Any and all help would be greatly appreciated.
Thanx ~ Dave
Hi Dave - welcome to the forums
Are the emojis showing up correctly in your textarea when pasted from Facebook? If so, is the question around how to ensure the emojis are retained when processed by Perl?
The emojis are showing up great when I paste them into the textarea but after that… Just to see what would happen, I pasted 3 as the first three chars in this post. So, if its a perl issue, where do I go now?
I will admit that my Perl skills are almost non-existent these days. I remember writing a bunch of Perl back in the cgi-bin days of the early 2000’s
Can you check if the data is being encoded as UTF-8 by Perl. I found this link that may help here: https://www.perlmonks.org/?node_id=788911
The results are in: In the first I pasted in a smilie:
input: Input: (IS UTF8? No)
Decoded: (IS UTF8? Yes)
Encoded: ð (IS UTF8? No)
Entities input: 🙂
Entities decoded:
Entities encoded: 🙂
And the following text input (also tried with colon and right curved bracket with same results.
Input: UTF-8 (IS UTF8? No)
Decoded: UTF-8 (IS UTF8? Yes)
Encoded: UTF-8 (IS UTF8? No)
Entities input: UTF-8
Entities decoded: UTF-8
Entities encoded: UTF-8
Does this mean I either go to using PHP (which passes the emojis) which is nice but I have a great bad word filter in perl that tells the user exactly what words they need to remove before proceeding and so far I haven’t been able to get that to happen in PHP?

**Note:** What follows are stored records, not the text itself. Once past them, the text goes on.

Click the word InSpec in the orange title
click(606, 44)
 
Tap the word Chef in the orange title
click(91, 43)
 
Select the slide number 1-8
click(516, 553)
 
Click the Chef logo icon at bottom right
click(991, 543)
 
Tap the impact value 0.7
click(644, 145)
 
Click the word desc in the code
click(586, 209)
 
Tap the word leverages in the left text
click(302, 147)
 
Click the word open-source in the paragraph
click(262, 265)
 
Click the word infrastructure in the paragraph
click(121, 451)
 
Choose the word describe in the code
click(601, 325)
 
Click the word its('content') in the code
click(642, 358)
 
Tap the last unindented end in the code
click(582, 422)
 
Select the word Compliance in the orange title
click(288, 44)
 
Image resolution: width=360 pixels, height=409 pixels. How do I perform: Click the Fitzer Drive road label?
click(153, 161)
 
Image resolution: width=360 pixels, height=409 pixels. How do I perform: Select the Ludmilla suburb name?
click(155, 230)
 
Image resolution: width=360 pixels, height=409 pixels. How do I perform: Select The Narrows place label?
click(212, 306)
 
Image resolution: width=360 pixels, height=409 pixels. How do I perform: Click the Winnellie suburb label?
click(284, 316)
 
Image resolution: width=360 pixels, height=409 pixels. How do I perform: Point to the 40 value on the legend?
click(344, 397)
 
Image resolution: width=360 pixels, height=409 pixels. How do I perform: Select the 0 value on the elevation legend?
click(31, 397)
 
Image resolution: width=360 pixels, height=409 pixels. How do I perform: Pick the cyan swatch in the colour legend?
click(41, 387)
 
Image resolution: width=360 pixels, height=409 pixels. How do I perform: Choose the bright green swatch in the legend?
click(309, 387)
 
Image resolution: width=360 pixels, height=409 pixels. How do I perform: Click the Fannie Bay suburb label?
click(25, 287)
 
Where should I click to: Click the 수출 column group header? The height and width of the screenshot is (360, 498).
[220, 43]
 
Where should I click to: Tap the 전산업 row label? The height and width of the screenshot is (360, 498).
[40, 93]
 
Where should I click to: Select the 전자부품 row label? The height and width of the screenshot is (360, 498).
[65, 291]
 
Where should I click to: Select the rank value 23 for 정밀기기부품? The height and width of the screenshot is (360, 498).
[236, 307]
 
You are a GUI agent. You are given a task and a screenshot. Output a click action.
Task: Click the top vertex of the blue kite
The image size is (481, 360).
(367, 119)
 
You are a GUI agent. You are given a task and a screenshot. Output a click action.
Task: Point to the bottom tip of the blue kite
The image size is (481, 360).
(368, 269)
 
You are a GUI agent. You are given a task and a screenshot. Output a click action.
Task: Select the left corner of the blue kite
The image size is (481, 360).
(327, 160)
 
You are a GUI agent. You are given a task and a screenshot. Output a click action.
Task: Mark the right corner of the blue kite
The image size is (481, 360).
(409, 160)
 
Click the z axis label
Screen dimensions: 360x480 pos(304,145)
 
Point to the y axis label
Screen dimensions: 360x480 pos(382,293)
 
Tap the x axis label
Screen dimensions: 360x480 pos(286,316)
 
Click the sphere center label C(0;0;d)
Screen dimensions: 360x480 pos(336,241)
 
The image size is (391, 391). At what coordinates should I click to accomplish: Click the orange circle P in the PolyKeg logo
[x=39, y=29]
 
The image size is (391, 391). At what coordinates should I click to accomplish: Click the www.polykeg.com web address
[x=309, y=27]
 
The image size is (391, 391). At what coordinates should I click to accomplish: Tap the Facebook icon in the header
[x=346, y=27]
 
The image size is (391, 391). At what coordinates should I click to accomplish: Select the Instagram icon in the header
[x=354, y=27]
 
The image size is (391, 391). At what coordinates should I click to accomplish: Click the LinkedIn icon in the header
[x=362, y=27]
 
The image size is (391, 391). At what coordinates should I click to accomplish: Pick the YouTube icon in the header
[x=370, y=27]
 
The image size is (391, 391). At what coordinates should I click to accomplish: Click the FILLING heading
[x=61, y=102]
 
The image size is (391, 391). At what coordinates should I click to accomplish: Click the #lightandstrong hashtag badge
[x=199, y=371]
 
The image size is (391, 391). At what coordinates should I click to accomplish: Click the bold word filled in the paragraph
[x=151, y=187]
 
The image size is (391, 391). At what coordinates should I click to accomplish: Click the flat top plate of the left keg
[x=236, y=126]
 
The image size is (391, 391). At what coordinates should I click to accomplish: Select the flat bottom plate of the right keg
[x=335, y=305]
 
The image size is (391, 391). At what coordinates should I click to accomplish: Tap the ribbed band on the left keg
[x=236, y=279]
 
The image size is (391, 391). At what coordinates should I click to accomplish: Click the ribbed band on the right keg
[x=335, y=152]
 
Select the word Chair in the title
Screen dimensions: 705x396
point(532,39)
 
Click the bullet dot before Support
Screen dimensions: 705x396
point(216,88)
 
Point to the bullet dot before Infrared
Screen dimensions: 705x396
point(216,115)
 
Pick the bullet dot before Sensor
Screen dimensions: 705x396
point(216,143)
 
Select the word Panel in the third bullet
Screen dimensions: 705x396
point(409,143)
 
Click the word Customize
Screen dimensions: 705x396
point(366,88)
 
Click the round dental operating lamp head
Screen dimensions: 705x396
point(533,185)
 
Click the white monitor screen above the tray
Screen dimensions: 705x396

Is there a regex code for php which could equal the functionality of a perl one. I didn’t write the regex but at the same time have never seen another one like it.
btw…I forgot earlier, thank much for the reply
We need to ensure the input is UTF8 in Perl, and that should solve it for you. Does the suggestion in this thread help? Perl and HTML: UTF8 does not work in forms - Stack Overflow
Well Buddy I think I got it working and the script you pointed me to in perlmonks held the final key (although it took me a while to figure it out). Encoding HTML entities to prevent sql injections was the “hidden” culprit (it it had been a snake it would have bit me). Way back when tv’s were all b&w I placed the HTML::Entities::decode($var) tag at the top and when it came to outputting a copy I was using a regex to undo the code for qoute marks.
You’ll never know how much I appreciate your help–I’m pretty much bald to begin with but I would have pulled all the hair out of a wig till I got this. Even with the answer it took an extra day but success it is. Cheers.
Glad you got it working! Encoding issues and sanitizing inputs are some of the most challenging problems you will run into when processing untrusted/3rd party data, and you totally rocked it with a working solution!